Spark RDD使用详解3--Value型Transformation算子
處理數據類型為Value型的Transformation算子可以根據RDD變換算子的輸入分區與輸出分區關系分為以下幾種類型:
1)輸入分區與輸出分區一對一型?
2)輸入分區與輸出分區多對一型?
3)輸入分區與輸出分區多對多型?
4)輸出分區為輸入分區子集型?
5)還有一種特殊的輸入與輸出分區一對一的算子類型:Cache型。 Cache算子對RDD分區進行緩存
輸入分區與輸出分區一對一型
(1)map
將原來RDD的每個數據項通過map中的用戶自定義函數f映射轉變為一個新的元素。源碼中的map算子相當于初始化一個RDD,新RDD叫作MapPartitionsRDD(this,sc.clean(f))。

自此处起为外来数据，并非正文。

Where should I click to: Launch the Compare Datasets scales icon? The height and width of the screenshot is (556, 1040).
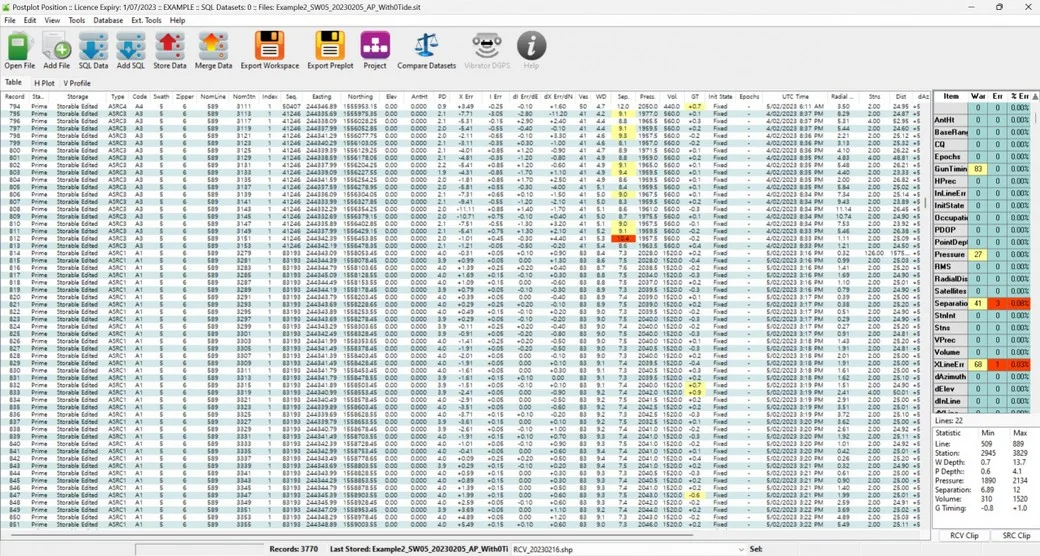(427, 46)
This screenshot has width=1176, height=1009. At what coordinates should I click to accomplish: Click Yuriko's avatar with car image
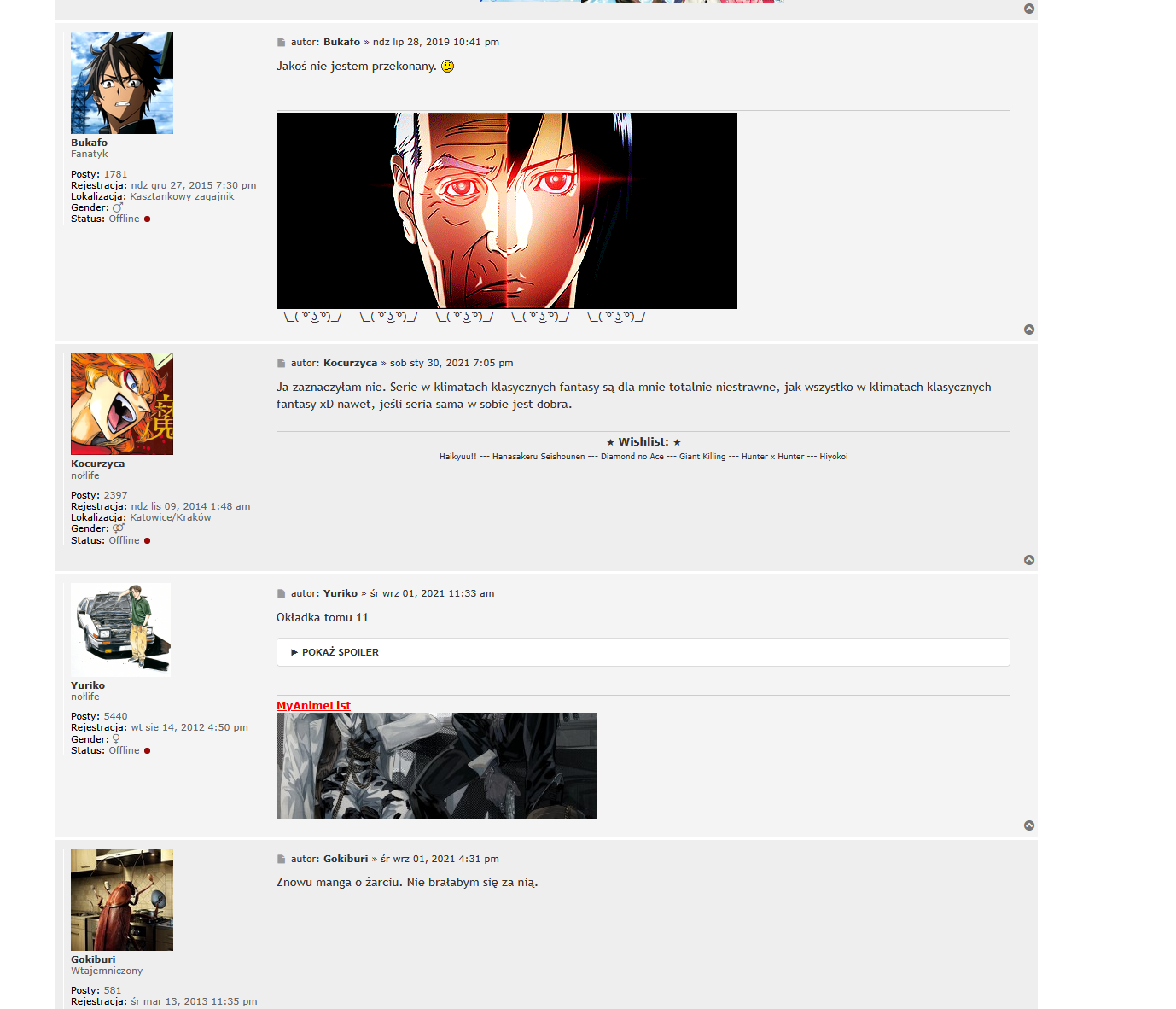tap(120, 630)
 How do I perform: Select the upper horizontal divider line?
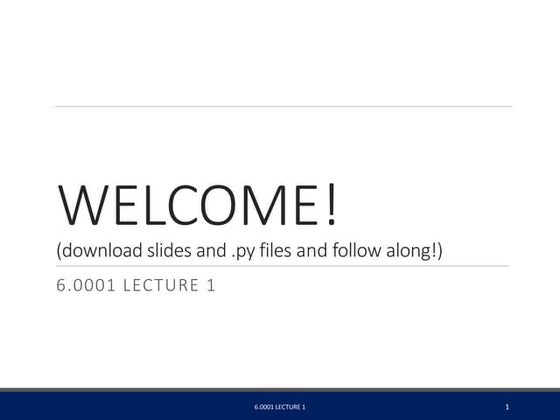coord(283,106)
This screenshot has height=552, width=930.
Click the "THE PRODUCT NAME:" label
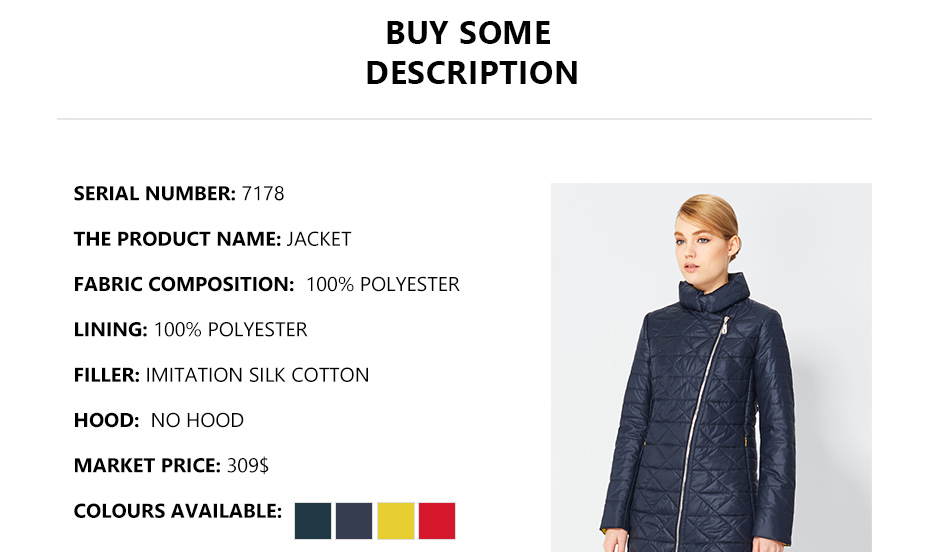(177, 239)
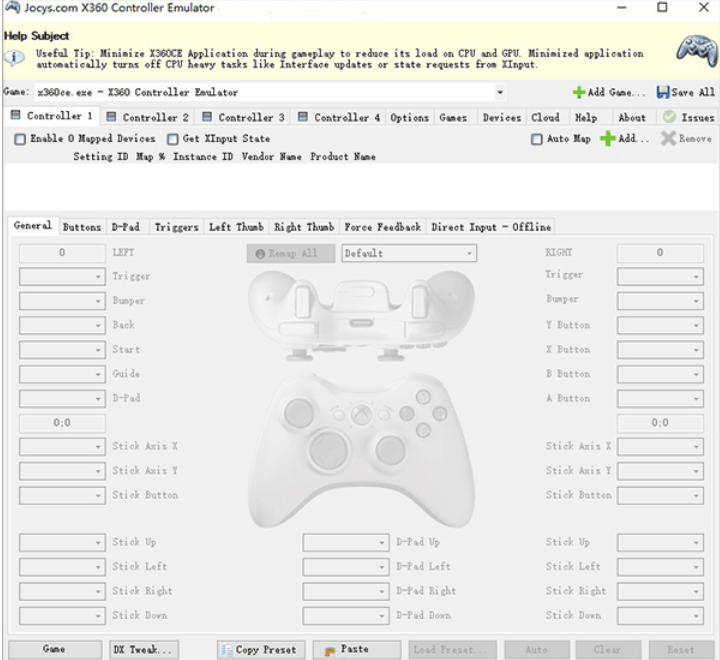Click the Issues tab checkmark icon
This screenshot has height=660, width=720.
[x=670, y=117]
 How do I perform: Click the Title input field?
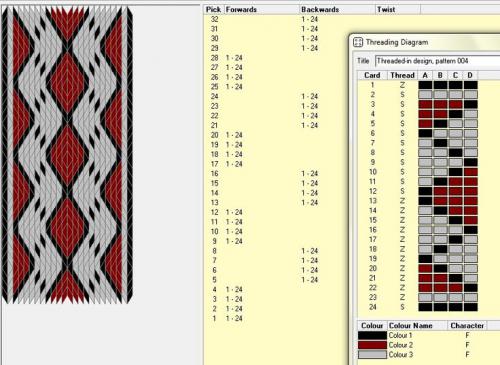pyautogui.click(x=437, y=61)
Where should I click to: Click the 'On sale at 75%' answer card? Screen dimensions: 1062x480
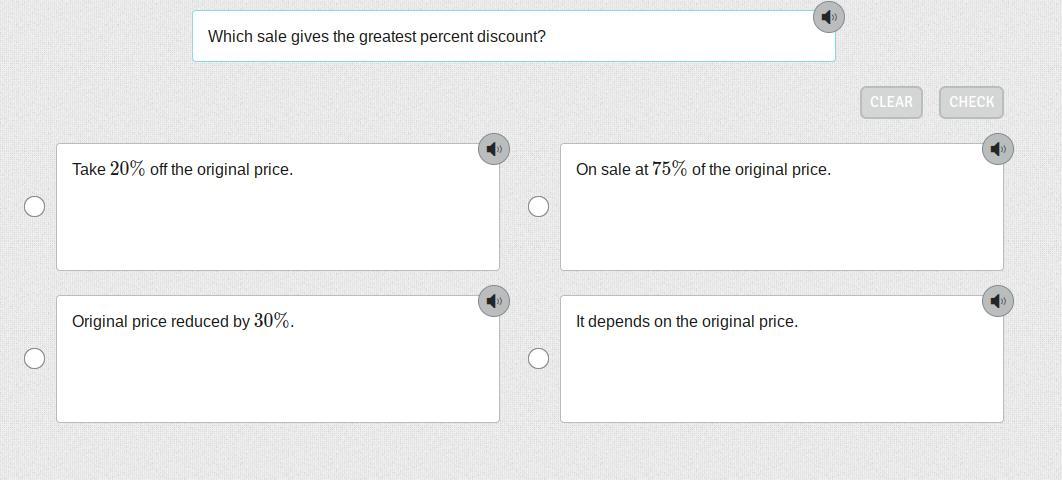coord(782,220)
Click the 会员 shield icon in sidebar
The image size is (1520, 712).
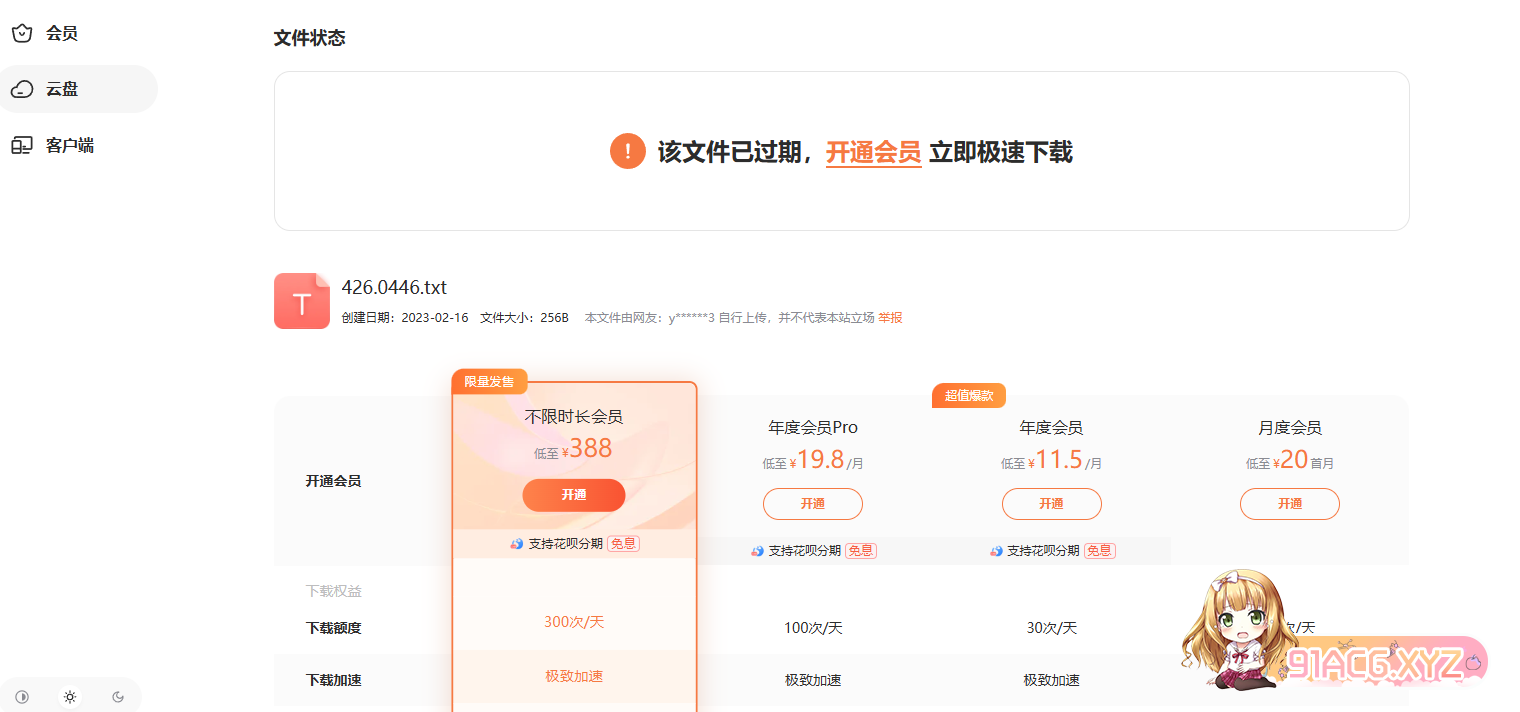(x=22, y=33)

圖中,每個方框表示一個RDD分區,左側的分區經過用戶自定義函數f:T->U映射為右側的新的RDD分區。但是實際只有等到Action算子觸發后,這個f函數才會和其他函數在一個Stage中對數據進行運算。 V1輸入f轉換輸出V’ 1。
源碼:
?/**
* Return a new RDD by applying a function to all elements of this RDD.
*/
def map[U: ClassTag](f: T => U): RDD[U] = {
val cleanF = sc.clean(f)
new MapPartitionsRDD[U, T](this, (context, pid, iter) => iter.map(cleanF))
}
(2)flatMap
將原來RDD中的每個元素通過函數f轉換為新的元素,并將生成的RDD的每個集合中的元素合并為一個集合。 內部創建FlatMappedRDD(this,sc.clean(f))。
圖中,小方框表示RDD的一個分區,對分區進行flatMap函數操作,flatMap中傳入的函數為f:T->U,T和U可以是任意的數據類型。將分區中的數據通過用戶自定義函數f轉換為新的數據。外部大方框可以認為是一個RDD分區,小方框代表一個集合。 V1、 V2、 V3在一個集合作為RDD的一個數據項,轉換為V’ 1、 V’ 2、 V’ 3后,將結合拆散,形成為RDD中的數據項。
源碼:
?
?/**
* Return a new RDD by first applying a function to all elements of this
* RDD, and then flattening the results.
*/
def flatMap[U: ClassTag](f: T => TraversableOnce[U]): RDD[U] = {
val cleanF = sc.clean(f)
new MapPartitionsRDD[U, T](this, (context, pid, iter) => iter.flatMap(cleanF))
}
?
(3)mapPartitions
mapPartitions函數獲取到每個分區的迭代器,在函數中通過這個分區整體的迭代器對整個分區的元素進行操作。 內部實現是生成MapPartitionsRDD。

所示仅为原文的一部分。